* Supplied records *

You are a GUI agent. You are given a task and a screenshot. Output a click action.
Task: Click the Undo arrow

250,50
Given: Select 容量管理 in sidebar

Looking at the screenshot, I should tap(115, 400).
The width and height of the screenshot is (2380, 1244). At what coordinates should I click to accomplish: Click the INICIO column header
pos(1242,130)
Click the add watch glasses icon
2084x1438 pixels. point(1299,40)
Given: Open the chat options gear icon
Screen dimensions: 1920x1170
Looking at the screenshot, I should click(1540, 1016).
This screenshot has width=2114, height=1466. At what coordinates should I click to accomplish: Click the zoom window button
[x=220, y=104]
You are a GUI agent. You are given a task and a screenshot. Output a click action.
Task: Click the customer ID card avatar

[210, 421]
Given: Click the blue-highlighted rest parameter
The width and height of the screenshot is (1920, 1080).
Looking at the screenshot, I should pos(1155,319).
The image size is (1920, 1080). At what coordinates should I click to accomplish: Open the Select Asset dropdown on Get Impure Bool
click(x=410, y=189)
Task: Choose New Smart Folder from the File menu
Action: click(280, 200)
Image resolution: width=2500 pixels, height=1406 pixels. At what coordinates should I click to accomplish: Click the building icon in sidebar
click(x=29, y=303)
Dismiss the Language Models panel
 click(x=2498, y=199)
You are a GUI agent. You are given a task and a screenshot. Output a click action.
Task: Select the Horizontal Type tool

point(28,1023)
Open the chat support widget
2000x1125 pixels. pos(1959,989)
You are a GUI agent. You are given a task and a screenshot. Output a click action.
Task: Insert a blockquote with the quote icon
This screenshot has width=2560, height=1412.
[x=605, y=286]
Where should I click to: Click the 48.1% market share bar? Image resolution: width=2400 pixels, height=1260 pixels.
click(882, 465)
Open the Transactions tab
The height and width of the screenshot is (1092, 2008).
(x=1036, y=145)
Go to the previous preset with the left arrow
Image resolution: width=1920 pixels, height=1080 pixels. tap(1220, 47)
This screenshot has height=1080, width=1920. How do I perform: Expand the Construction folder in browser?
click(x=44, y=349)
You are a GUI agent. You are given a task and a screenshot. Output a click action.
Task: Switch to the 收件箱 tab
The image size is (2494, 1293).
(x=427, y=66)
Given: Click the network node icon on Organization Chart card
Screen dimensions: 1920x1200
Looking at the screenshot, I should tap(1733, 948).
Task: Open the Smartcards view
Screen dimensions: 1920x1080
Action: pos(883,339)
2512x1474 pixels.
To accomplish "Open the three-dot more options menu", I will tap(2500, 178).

* Requirement *
From the material, report only how many lines include the word "options".

* Reply to the exercise *
2